Not sure where this rescue is, but this one is in TN:


Bunny Rescue



Was wondering why you "need" it to be small. Smaller rabbits tend to have higher energy and so they need just as much space as a larger rabbit. 

Here's some further info on rabbit care:








Rabbits Indoors


Rabbits Indoors is all about showing what it is like to house rabbits indoors. Photos, videos and rabbit care tips show how neatly rabbits can be kept.



rabbitsindoors.weebly.com


----------



## Mariam+Theo (Nov 17, 2020)

I got Theo from this breeder in Memphis. I don't recommend getting a baby; instead, I suggest getting one of her rescued rabbits.
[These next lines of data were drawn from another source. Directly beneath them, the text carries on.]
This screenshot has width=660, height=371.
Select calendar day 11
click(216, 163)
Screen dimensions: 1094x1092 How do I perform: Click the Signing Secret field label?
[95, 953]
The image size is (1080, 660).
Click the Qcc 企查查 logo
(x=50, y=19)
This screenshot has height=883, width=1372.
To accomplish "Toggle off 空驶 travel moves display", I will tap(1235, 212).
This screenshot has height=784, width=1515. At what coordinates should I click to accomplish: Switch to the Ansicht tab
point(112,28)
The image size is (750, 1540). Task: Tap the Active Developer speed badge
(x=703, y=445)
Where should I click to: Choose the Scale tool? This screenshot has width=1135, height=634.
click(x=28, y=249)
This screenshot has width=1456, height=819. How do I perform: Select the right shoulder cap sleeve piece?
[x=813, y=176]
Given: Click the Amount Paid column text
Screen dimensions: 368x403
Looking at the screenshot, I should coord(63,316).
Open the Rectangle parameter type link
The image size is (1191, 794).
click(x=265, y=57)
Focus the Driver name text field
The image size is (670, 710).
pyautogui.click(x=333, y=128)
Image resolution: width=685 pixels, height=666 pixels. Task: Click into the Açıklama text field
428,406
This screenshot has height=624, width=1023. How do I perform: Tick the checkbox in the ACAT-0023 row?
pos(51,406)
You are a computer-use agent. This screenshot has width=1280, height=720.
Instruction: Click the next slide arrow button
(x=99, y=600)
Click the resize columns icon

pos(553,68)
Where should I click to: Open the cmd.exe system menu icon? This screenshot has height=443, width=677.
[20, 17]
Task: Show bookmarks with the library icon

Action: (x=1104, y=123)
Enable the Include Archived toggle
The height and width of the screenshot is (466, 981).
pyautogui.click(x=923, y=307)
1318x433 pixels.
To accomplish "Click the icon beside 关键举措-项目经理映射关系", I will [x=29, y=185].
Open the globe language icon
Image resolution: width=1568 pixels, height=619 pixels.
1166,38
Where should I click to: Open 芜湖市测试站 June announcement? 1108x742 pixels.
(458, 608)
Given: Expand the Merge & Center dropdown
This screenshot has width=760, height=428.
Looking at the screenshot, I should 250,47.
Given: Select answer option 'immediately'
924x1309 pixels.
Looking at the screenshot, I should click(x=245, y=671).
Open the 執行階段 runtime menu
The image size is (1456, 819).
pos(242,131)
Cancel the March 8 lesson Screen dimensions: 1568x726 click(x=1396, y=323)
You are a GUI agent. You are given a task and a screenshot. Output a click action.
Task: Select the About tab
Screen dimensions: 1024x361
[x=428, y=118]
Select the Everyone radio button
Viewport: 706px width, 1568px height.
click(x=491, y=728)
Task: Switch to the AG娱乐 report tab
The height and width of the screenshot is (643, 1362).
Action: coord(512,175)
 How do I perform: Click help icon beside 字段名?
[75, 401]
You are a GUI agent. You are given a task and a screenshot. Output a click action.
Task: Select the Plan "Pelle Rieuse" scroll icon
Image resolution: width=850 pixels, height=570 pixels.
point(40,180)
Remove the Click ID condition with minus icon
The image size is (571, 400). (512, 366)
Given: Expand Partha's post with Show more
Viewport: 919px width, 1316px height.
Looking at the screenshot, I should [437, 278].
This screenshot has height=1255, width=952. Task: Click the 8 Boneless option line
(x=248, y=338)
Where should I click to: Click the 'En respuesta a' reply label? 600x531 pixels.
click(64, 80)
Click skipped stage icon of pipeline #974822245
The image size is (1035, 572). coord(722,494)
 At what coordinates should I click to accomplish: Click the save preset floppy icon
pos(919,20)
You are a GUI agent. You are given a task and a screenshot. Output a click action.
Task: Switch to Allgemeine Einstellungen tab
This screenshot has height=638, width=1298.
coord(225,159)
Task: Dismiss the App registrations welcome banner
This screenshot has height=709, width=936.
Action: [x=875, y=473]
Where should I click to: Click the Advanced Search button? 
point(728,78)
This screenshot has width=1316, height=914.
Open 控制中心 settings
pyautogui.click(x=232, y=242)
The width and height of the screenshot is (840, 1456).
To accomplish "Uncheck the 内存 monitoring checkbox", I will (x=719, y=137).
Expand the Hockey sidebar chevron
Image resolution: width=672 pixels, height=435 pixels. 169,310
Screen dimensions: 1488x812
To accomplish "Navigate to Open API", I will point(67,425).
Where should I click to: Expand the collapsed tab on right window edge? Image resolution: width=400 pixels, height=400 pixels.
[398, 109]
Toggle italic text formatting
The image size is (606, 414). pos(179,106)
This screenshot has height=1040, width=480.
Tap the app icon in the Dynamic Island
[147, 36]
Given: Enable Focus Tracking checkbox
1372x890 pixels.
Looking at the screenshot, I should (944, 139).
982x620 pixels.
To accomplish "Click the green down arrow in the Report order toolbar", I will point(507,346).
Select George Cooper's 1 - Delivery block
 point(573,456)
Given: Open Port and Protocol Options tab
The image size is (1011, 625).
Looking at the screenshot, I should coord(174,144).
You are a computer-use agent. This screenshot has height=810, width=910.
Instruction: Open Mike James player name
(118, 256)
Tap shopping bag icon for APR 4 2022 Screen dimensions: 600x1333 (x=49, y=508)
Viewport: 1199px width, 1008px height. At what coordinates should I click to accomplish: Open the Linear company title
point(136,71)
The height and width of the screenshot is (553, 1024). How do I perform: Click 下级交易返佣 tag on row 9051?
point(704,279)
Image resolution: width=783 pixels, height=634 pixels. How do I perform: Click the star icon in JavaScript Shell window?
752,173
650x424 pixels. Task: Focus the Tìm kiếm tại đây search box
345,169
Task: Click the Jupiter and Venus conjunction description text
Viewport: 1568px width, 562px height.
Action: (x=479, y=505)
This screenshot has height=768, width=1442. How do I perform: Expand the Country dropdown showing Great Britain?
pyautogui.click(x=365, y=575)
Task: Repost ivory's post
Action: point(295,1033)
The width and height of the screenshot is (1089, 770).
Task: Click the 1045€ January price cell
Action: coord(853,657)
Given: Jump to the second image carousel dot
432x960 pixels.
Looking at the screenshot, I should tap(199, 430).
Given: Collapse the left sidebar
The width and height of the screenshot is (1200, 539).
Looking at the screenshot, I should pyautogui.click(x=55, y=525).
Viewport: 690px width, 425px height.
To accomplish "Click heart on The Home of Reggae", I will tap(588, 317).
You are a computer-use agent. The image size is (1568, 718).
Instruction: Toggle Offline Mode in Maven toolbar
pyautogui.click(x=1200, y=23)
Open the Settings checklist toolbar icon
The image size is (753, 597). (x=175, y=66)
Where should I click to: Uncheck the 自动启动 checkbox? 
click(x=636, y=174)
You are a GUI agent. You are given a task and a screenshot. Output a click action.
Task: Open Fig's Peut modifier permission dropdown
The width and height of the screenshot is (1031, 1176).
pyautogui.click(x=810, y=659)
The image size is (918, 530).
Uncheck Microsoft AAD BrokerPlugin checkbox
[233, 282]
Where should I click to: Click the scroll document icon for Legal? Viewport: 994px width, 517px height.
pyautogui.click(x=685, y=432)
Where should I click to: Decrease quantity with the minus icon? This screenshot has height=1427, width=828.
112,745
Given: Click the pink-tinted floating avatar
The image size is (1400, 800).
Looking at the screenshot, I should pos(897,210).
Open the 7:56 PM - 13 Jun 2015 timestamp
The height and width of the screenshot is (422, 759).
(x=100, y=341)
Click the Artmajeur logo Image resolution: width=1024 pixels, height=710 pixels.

@Blue eyes, I have checked out that rescue in Nashville's website many times and I'm questionative about it. They never update their website. I would call to make sure they are a real rescue and are still up and running.


----------



## Kenziebug3207 (Nov 19, 2020)

Blue eyes said:


> Not sure where this rescue is, but this one is in TN:
> 
> 
> Bunny Rescue
> ...


My mom said I can only get one of it is small. I would like any kind but I am under certain conditions with my mom. I know that small bunnies and bigger bunnies can have the same energy levels but I guess my mom doesn’t. But I would rather follow her conditions and get a bunny then no bunny at all!! Thanks for the info, I will definitely read over it!


----------



## Shawnna (Nov 19, 2020)

I hope you fully understand bunnies are some work, cant just leave it in the back yard and check on it. I know it snows in Memphis, are you going to keep it indoors? Bunnies can live a long time when taken care of right and lots of attention and love. 

Here is a link for rescues Adopt a Pet - Tennessee Rabbit Shelters (Rabbit Shelters in TN) sorted by Name [Page 1 of 2]

And this one is on Facebook Log into Facebook


----------



## Blue eyes (Nov 19, 2020)

Kenziebug3207 said:


> My mom said I can only get one of it is small. I know that small bunnies and bigger bunnies can have the same energy levels but I guess my mom doesn’t. But I would rather follow her conditions and get a bunny then no bunny at all!!



Bigger buns have_ less_ energy (typically) than small buns. The smaller ones are far more active and so they need plenty of space. Have you considered how your bunny will be housed? If your mother will only allow a small bun, does that also mean that she will insist that it stay inside a cage? Will the rabbit be allowed to run around in your room? everyday? 

Just checking based on what you've said. I know you really want a rabbit. But if the rabbit can't get daily exercise and be let out, it would not be fair to the rabbit to get one.

The website I linked above has plenty of photos of buns indoors (and not being messy/smelly). Maybe it would be helpful to let her see some of those pics and info.


----------



## Diane R (Nov 20, 2020)

Get your mum to have a look at this site: New to Rabbits


----------



## Kenziebug3207 (Nov 20, 2020)

Blue eyes said:


> Bigger buns have_ less_ energy (typically) than small buns. The smaller ones are far more active and so they need plenty of space. Have you considered how your bunny will be housed? If your mother will only allow a small bun, does that also mean that she will insist that it stay inside a cage? Will the rabbit be allowed to run around in your room? everyday?Just checking based on what you've said. I know you really want a rabbit. But if the rabbit can't get daily exercise and be let out, it would not be fair to the rabbit to get one.
> 
> The website I linked above has plenty of photos of buns indoors (and not being messy/smelly). Maybe it would be helpful to let her see some of those pics and info.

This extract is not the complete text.